Function operations are processes that combine two or more functions in ways that produce a new function. In algebra, the most common operations are addition, subtraction, multiplication, division, and composition. The operation that is most intriguing among these is the composition of functions, denoted by \(f \circ g\). This operation involves applying one function to the results of another function.

For example, if you have two functions, \(f(x)\) and \(g(x)\), the composition \(f \circ g(x)\) means you first apply \(g(x)\) and then apply \(f(x)\) to the result. It's like a 'function of a function'. The order in which the functions are composed matters, as \(f \circ g(x)\) generally yields a different result than \(g \circ f(x)\). In our case, we've seen that the composition requires us to substitute \(g(x)\) into \(f(x)\), and then simplify to find the new composite function.

Algebraic functions are functions that can be expressed using arithmetic operations and can involve powers and roots of the variable \(x\). They are the building blocks of algebra and form the basis for advanced topics in mathematics and sciences. Algebraic functions are represented by equations involving polynomials, rational expressions, and radicals, among others.

In this instance, \(f(x) = 7x + 1\) and \(g(x) = 2x^2 - 9\) are both algebraic functions. The first function, \(f\), is a linear function, as it graphs a straight line with a slope of 7 and a y-intercept of 1. The second function, \(g\), is a quadratic function, which graphs a parabola. It has a leading coefficient of 2, which determines the degree and the 'width' of the parabola, and a constant term of -9, which affects its vertical position on the graph.

Function evaluation involves finding the value of a function for a particular value of \(x\). When you evaluate a function, you simply substitute the number for \(x\) and calculate the result. It's a fundamental skill in algebra since it allows you to understand the behavior of functions at specific points.

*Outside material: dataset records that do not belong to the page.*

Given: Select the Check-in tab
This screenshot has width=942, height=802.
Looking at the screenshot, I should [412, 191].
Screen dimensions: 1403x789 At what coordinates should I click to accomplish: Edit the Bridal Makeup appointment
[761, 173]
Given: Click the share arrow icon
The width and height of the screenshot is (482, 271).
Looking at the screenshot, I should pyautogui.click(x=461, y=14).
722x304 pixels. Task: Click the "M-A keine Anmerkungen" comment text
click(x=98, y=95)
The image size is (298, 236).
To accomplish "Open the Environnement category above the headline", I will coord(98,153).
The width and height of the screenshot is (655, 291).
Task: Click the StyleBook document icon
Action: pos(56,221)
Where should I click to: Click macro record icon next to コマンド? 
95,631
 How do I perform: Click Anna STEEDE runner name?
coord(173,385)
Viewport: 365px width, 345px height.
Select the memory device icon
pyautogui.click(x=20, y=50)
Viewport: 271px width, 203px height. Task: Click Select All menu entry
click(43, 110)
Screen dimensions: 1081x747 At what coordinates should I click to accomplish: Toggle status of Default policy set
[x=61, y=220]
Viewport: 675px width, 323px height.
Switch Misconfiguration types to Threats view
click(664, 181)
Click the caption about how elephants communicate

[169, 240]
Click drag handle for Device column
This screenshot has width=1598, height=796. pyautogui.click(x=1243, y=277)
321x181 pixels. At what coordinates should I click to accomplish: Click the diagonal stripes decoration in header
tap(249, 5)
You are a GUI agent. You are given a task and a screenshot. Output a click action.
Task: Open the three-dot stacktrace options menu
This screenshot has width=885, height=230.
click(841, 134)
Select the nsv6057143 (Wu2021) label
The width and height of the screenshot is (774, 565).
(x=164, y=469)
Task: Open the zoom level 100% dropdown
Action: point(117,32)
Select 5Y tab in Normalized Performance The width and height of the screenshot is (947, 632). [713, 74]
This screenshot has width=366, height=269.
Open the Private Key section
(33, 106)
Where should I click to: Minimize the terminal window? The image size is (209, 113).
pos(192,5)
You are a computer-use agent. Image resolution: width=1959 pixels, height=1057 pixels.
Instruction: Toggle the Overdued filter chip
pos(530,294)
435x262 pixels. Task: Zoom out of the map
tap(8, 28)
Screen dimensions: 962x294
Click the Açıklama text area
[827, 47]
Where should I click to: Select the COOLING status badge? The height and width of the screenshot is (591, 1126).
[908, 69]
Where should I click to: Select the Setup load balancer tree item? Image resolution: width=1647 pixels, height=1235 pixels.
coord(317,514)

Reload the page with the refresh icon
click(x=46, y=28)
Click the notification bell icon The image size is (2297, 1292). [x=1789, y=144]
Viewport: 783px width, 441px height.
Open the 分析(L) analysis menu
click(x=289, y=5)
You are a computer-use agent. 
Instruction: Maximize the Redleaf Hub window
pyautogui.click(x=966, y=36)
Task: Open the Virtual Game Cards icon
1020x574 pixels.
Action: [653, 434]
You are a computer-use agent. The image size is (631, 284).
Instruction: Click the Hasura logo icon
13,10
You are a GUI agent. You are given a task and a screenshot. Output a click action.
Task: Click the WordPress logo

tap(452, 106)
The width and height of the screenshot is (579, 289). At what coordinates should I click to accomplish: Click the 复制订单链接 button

Whenever you're given a function like \(f(x)\) or \(g(x)\), and you need to evaluate it at a point such as \(x = 2\), you replace every \(x\) in the function's formula with 2 and then simplify. For example, by evaluating \(f \circ g(2)\), we calculate the value of \(g(x)\) at \(x = 2\) and then plug this value into the function \(f(x)\). In the exercise, this evaluation showed us that the value of the composed function \(f \circ g\) at \(x = 2\) is -6.